START

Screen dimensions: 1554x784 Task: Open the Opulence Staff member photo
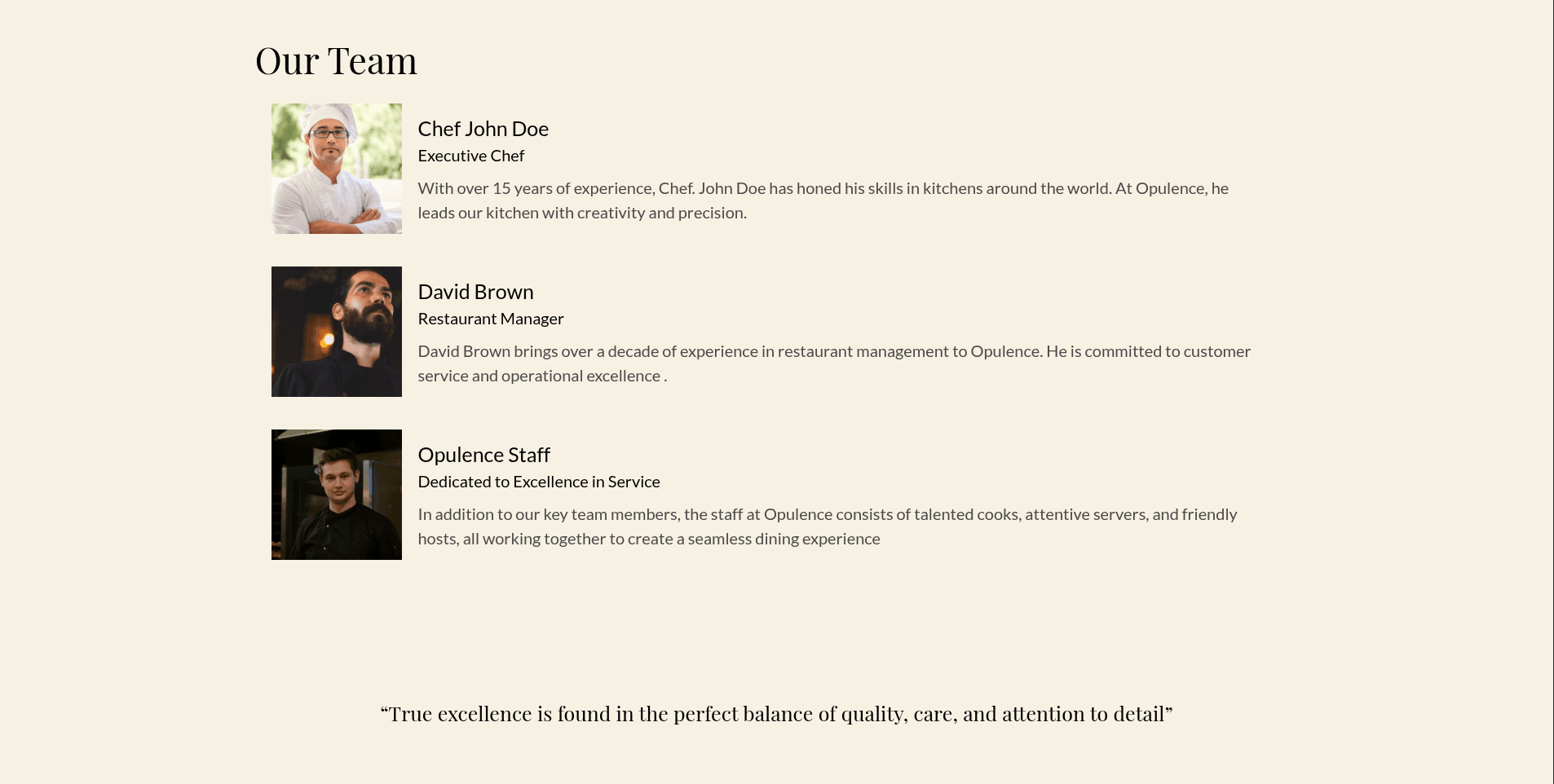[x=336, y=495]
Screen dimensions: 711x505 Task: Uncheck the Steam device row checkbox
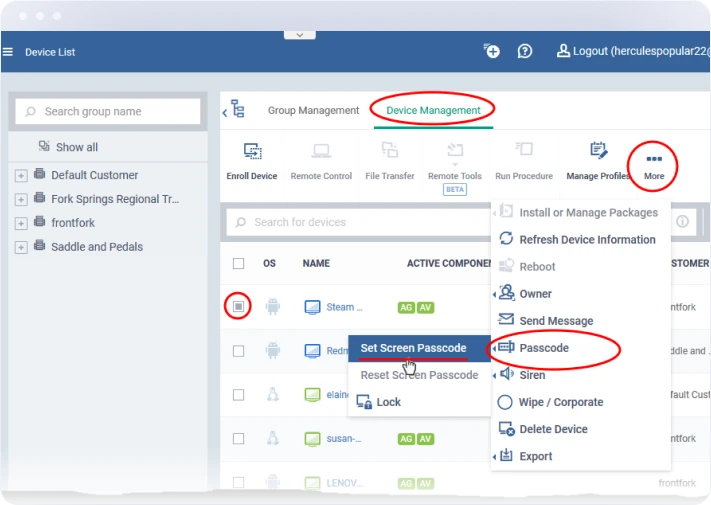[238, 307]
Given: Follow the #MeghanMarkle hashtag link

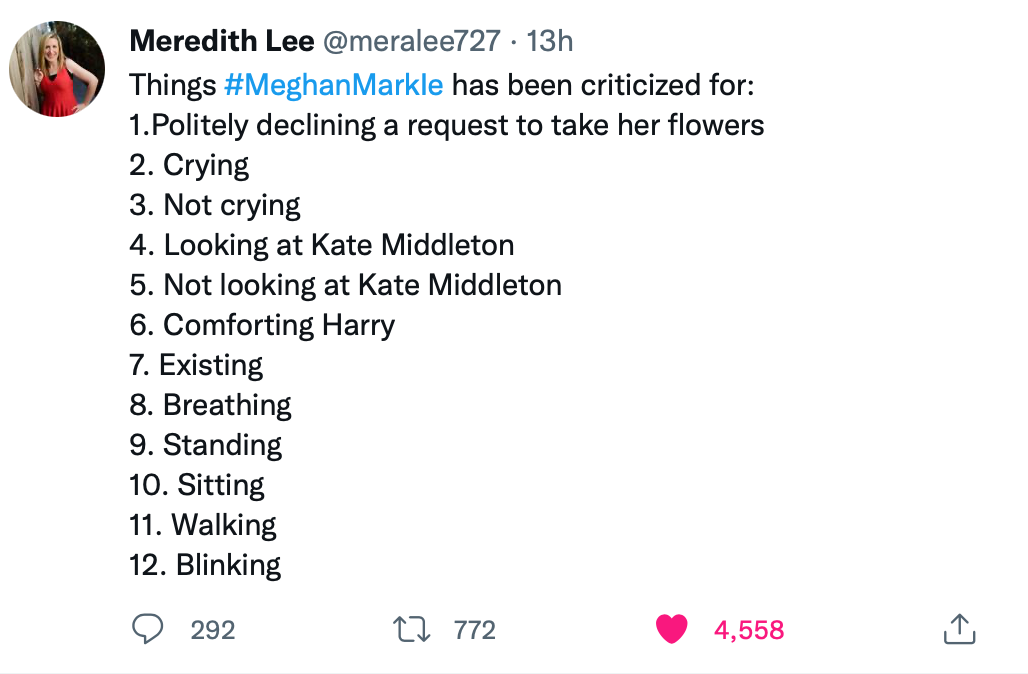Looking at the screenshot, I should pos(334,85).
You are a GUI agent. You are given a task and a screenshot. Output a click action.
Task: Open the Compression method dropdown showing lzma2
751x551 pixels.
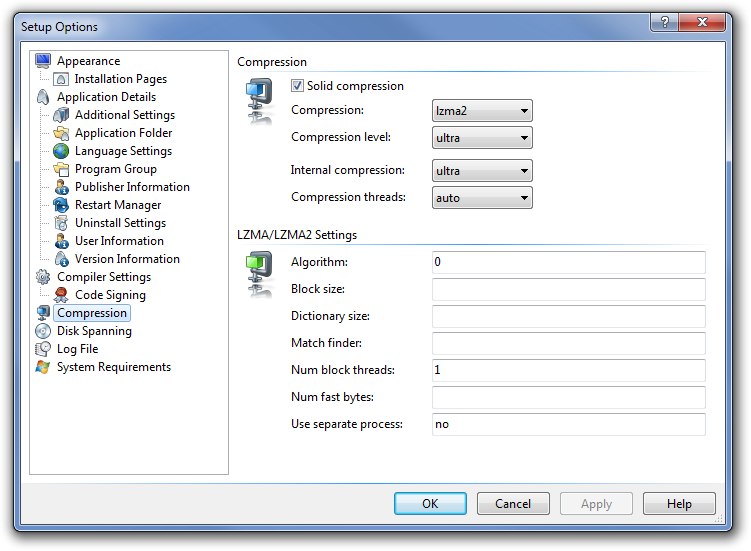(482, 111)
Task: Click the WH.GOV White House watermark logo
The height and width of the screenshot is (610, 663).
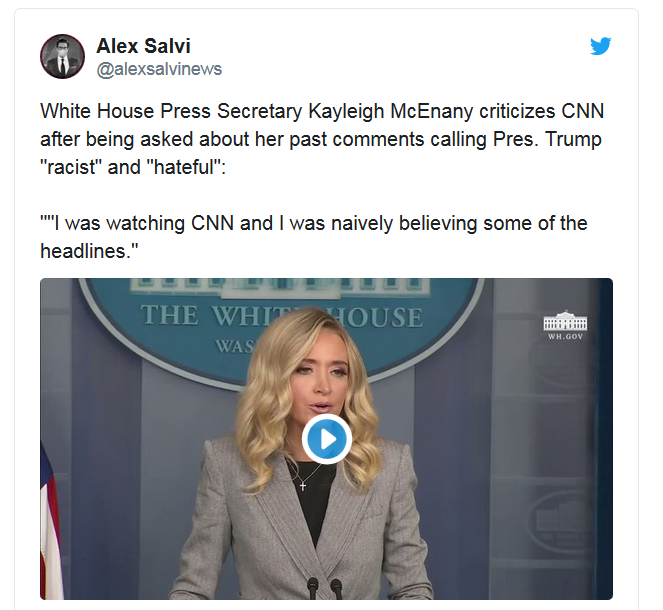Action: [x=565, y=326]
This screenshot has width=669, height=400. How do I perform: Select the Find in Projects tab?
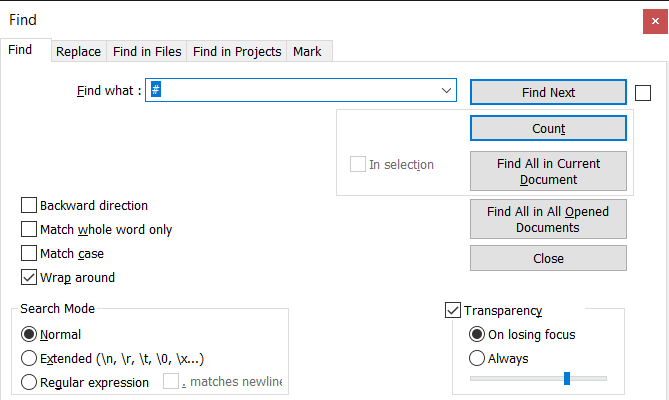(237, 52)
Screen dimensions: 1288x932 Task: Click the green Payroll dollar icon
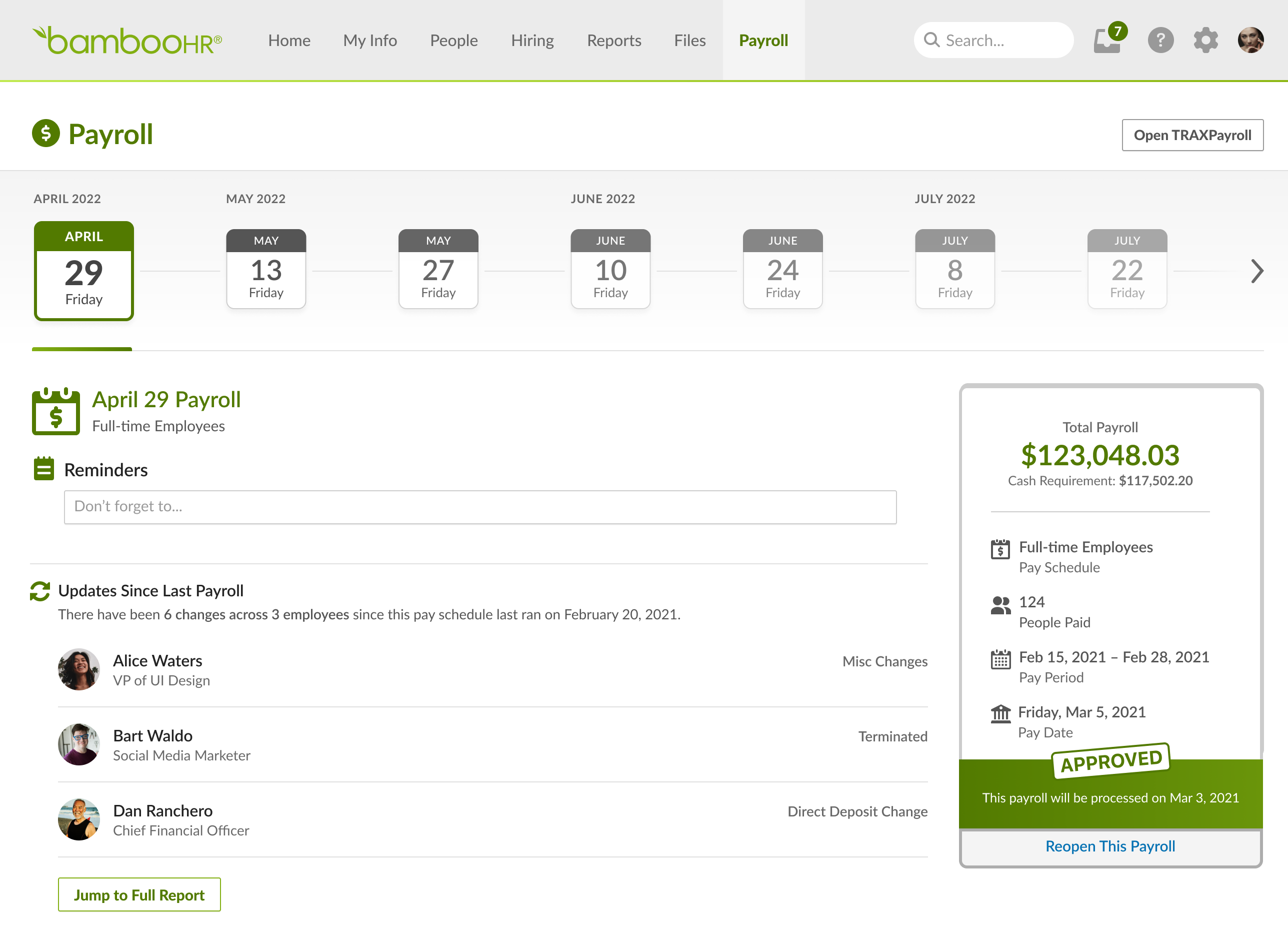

END

Aim: Find every line of the listing above that contains the word "dimensions" and copy each one in full. Match case exactly.

Task output:
Screen dimensions: 1554x784 Task: Open the Opulence Staff member photo
Screen dimensions: 711x505 Task: Uncheck the Steam device row checkbox
Screen dimensions: 1288x932 Task: Click the green Payroll dollar icon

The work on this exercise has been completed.